LOL  :Big Grin:   :Big Grin:   :Big Grin:

----------


## Rubem Bastos

Please dont take it as if I mocked Mr Blackwell situation. I was on the same shoes a couple days ago and he´s one of the few I shared my case with.

I encourage him not to tell himself  _that´s because it´s a cheap sword_ or _this series has focus on blades_. 

It was suposed to be safe to use...

----------


## B.Blackwell

> I have asked the same questions to the forges and they seem to say that the % of moisture in the wood when it is made over sea's changes. So when it arrives in the States most have shrunk as well as the saya rattle. Or it could be due to the fact that many tsuka core are just not made to each nakago and tapped on to pressure fit but splits the wood. Just my two cents.
> Regards
> Brian


Brian,

 Thanks for your Input I appreciate it  :Smilie:  I really honestly think both of these facts need to be considered.

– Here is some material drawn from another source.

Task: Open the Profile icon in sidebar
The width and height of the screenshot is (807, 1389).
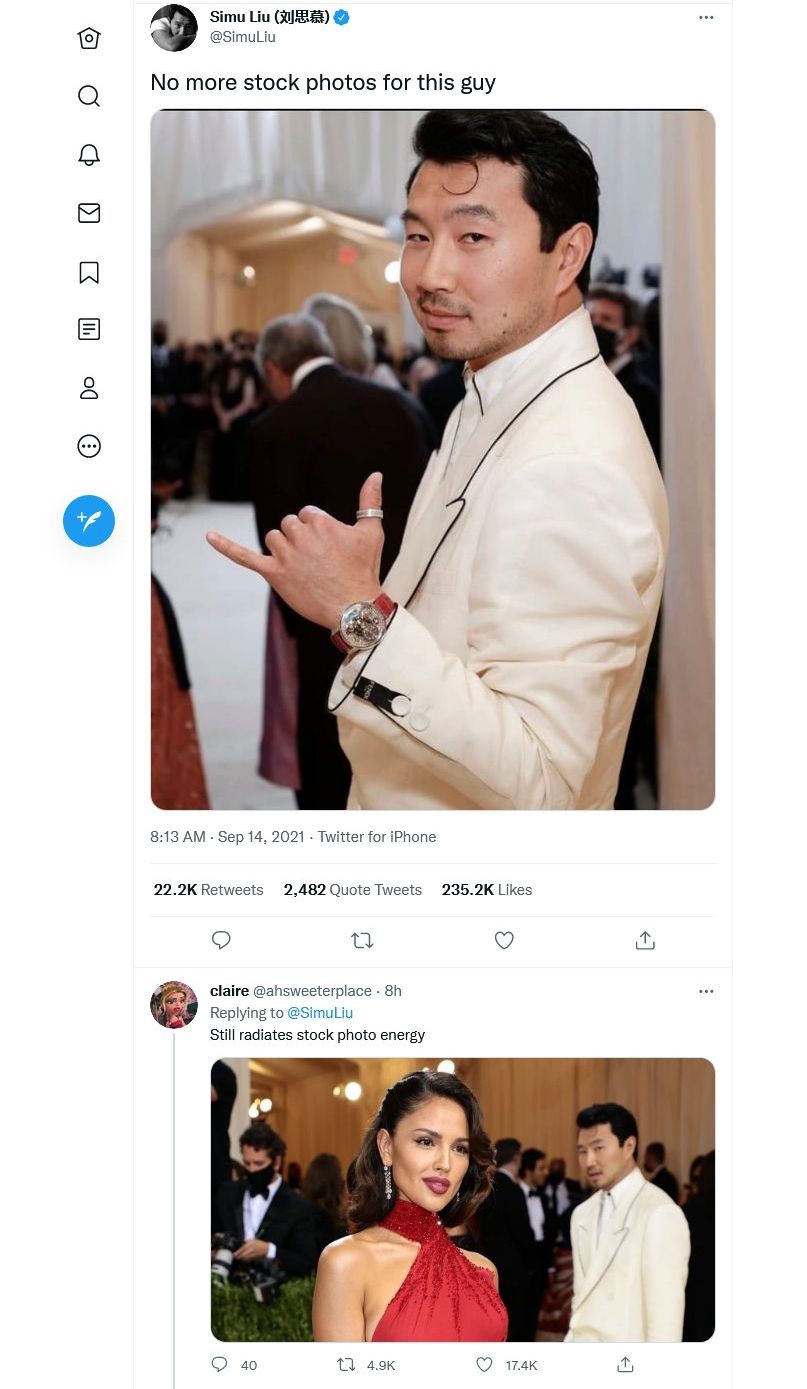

 It is obvious that the tsuka is not matched to the nakago, so to me it seems the only way to fit it, would be to file then hammer like we all saw on the cheness forge videos.

 Now what Glen says makes sense too. The stress from tsuka removal has to be factored in as well.

 I think the combination of all those variables = cracks.

 Weird part about this crack is it's on the thickest part of the wood. I know the picture sucks, (trying to get a better one) but the crack is on the mune edge of the nakago-ana. With my cheness it was on the corner of the same' channel where it was very thin.

 Anyways I contacted Loren last night, we'll see what he says. Thank you all for your input  :Smilie: 

Blackwell

----------


## Timo Qvintus

> Weird part about this crack is it's on the thickest part of the wood. I know the picture sucks, (trying to get a better one) but the crack is on the mune edge of the nakago-ana. With my cheness it was on the corner of the same' channel where it was very thin.


My guess is that it could be a defect in the wood where it split, or it could be that the nakago-ana is wide enough / too wide on ha and mune sides, so there's no pressure there.

Other thoughts?

----------


## Jerry G.

It is for exactly this reason that I am now in the process of making my first tsuka, in this case, to remount a PC Busido tanto blade that I extracted from it's painfully fugly brass tsuka(which at least wasn't cracked  :Big Grin:  ).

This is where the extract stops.